Oliver Wahlstrom, breathing harder than normal Friday night, tried to keep perspective amid frustration.

For all Wahlstrom’s positive talk a few weeks ago about how knee surgery that ended his season early and kept him off the ice for months had helped his mentality and allowed him a reset, what came next proved this won’t be so easy.

In a battle for playing time among himself, Julien Gauthier, Hudson Fasching and Simon Holmstrom, Wahlstrom has come out of camp behind.

He’s been heavy on his skates, a little behind the pace and still clearly getting his timing, confidence and endurance back.

“Obviously it’s different,” Wahlstrom told The Post following the Islanders’ preseason finale, a 3-0 loss to the Devils. “But slowly getting back into it. Just take it one day at a time.”


Oliver Wahlstrom said he’s “slowing getting back into it” after offseason knee surgery.
Corey Sipkin for the NY Post

After an injury like Wahlstrom’s, merely getting on ice and playing games is not the end of the recovery process.

When Anders Lee tore his ACL in March 2021, it took until about a year later before he started to look wholly like himself again.

Some patience is warranted. Wahlstrom, after all, did not get back on the ice until the summer, and is still skating with a brace on his left knee.

Still, this is a meritocracy. And it is hard to argue based on the last few weeks that Wahlstrom should be in the lineup against Buffalo on Saturday.

“We’ve talked about it all training camp, he’s coming off a long layoff,” coach Lane Lambert said. “He’s getting up to game speed, he’s getting in situations that he can play in. To me, it looks like he’s still trying to find his way a little from a speed standpoint.”

There is no such thing as a good time for such a situation to occur, but this feels like a particularly tough one. Wahlstrom is on a one-year deal, which amounts to a referendum on whether he will stay with the Islanders beyond this season.

The idealized version of his game — a physical power forward with a big shot — would fit perfectly into the Islanders’ lineup, perhaps even on the first line.

But for the time being, everyone involved has to grin, bear it and be happy with small steps as the 23-year-old tries to return to being himself.

And that might mean Wahlstrom spending more time as a healthy scratch than he’d like at the start of the season.


Oliver Wahlstrom will play for the Islanders on a one-year deal this offseason.
Oliver Wahlstrom will play for the Islanders on a one-year deal this offseason.
Getty Images

“Obviously you can’t really get too frustrated, but at the same time, it is tough sometimes,” Wahlstrom said. “It takes a little bit to get the lungs back, timing back, things like that.
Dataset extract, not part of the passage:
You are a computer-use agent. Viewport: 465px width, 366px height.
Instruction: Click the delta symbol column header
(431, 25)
Just gotta be patient.”

The silver lining here is that, at least publicly, Wahlstrom is taking the right attitude, not being too frustrated without giving an unrealistic account of the situation.

Ditto for Lambert, who answered the question of whether Wahlstrom’s getting back to game speed needs to involve playing in regular-season games without committing to, “Yes.”
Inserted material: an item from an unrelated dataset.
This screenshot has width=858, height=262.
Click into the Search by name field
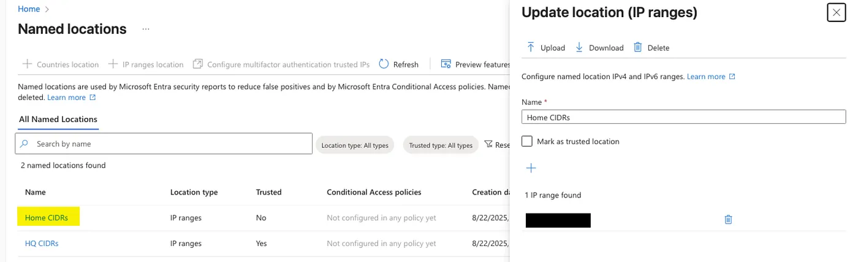point(172,144)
“It’s solved in a couple different ways,” Lambert said. “When we have a good practice, he has to continue to solve that. When he gets his opportunity, we have to see him at game speed.”

In other words, don’t pull the fire alarm if Wahlstrom’s playing time is sparing for the first couple of weeks of the season. It helps no one, least of all him, to ask more than he can give. Especially when Fasching and Gauthier have turned in good training camps of their own, there is no need to rush.

“I kinda understood what I was getting myself into come game time,” Wahlstrom said. “I’ve been off the ice for a while. For me, it’s about being patient and just going from there.”